#### Text shown
[Start of Attachment]
= French flag model =

Biological model

Model of concentration gradient building up; fine yellow-orange outlines are cell boundaries.

The diffusion of a morphogen in an elongated compartment. The three colors blue, white and red represent three concentration ranges of the initial morphogen, which can then activate three genes in a differentiated manner, and thus be at the origin of three different parts of the organism.

The French flag model is a conceptual definition of a morphogen, described by Lewis Wolpert in the 1960s. A morphogen is defined as a signaling molecule that acts directly on cells (not through serial induction) to produce specific cellular responses dependent on morphogen concentration. During early development, morphogen gradients generate different cell types in distinct spatial order. French flag patterning is often found in combination with others: vertebrate limb development is one of the many phenotypes exhibiting French flag patterning overlapped with a complementary pattern (in this case Turing pattern).

==Overview==
In the French flag model, the French flag is used to represent the effect of a morphogen on cell differentiation: a morphogen affects cell states based on concentration, these states are represented by the different colors of the French flag: high concentrations activate a "blue" gene, lower concentrations activate a "white" gene, with "red" serving as the default state in cells below the necessary concentration threshold.
[End of Attachment]
#### Aim of the exercise
Please copy, word for word, the part of the French flag model text above starting with "Model of concentration" and going on through "of the organism.".

#### Information shown
[Start of Attachment]
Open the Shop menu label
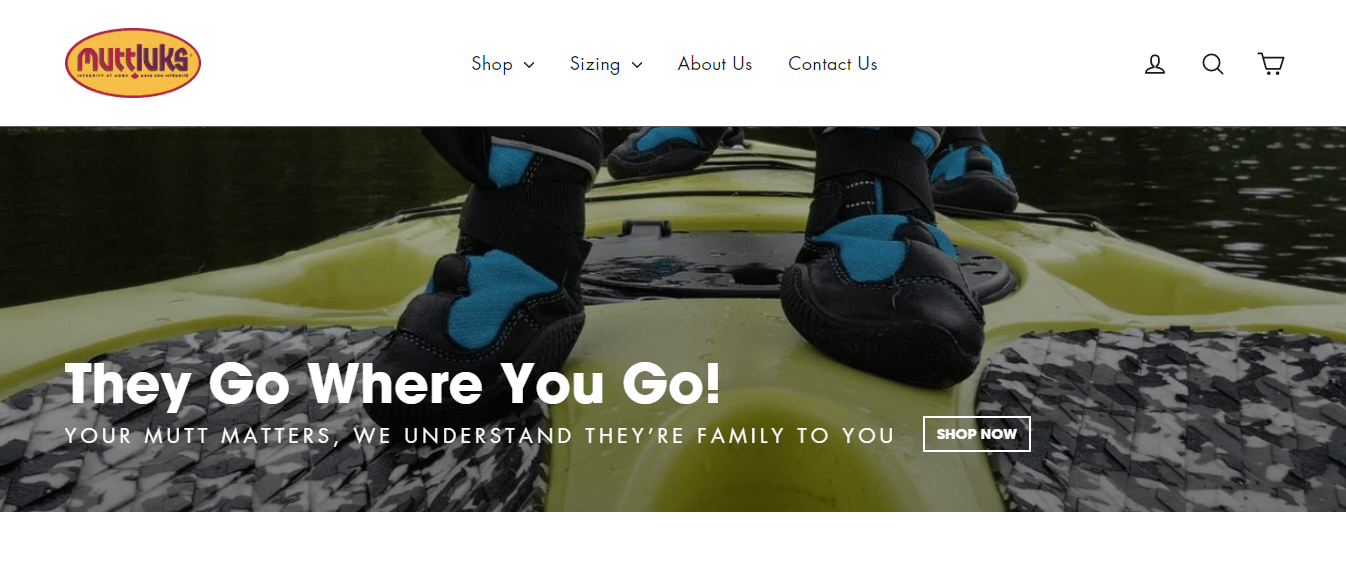 pos(492,64)
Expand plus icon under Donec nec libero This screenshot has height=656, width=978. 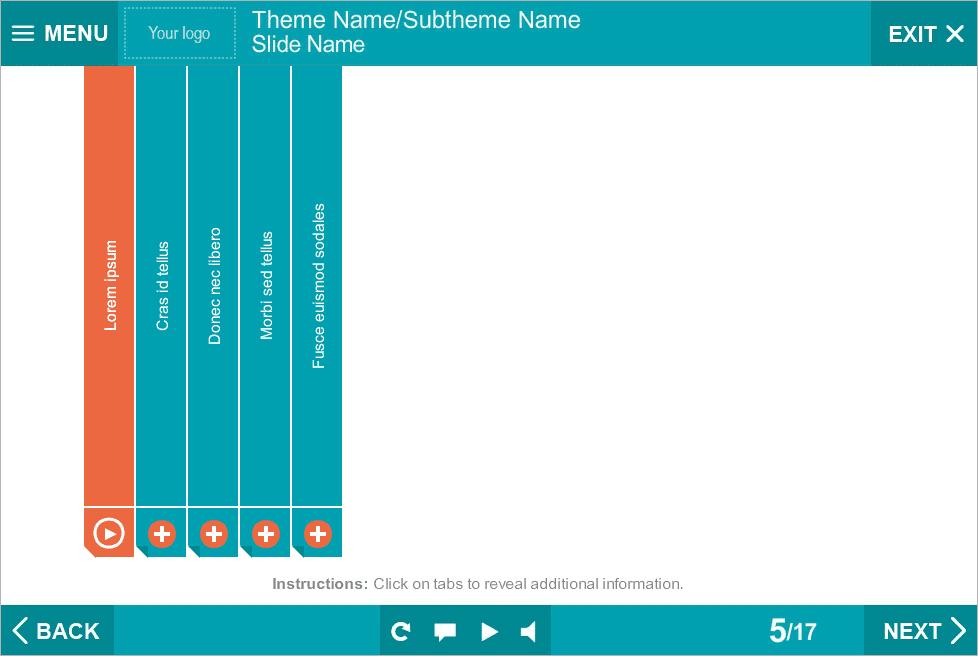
[End of Attachment]
#### Task result
Model of concentration gradient building up; fine yellow-orange outlines are cell boundaries.

The diffusion of a morphogen in an elongated compartment. The three colors blue, white and red represent three concentration ranges of the initial morphogen, which can then activate three genes in a differentiated manner, and thus be at the origin of three different parts of the organism.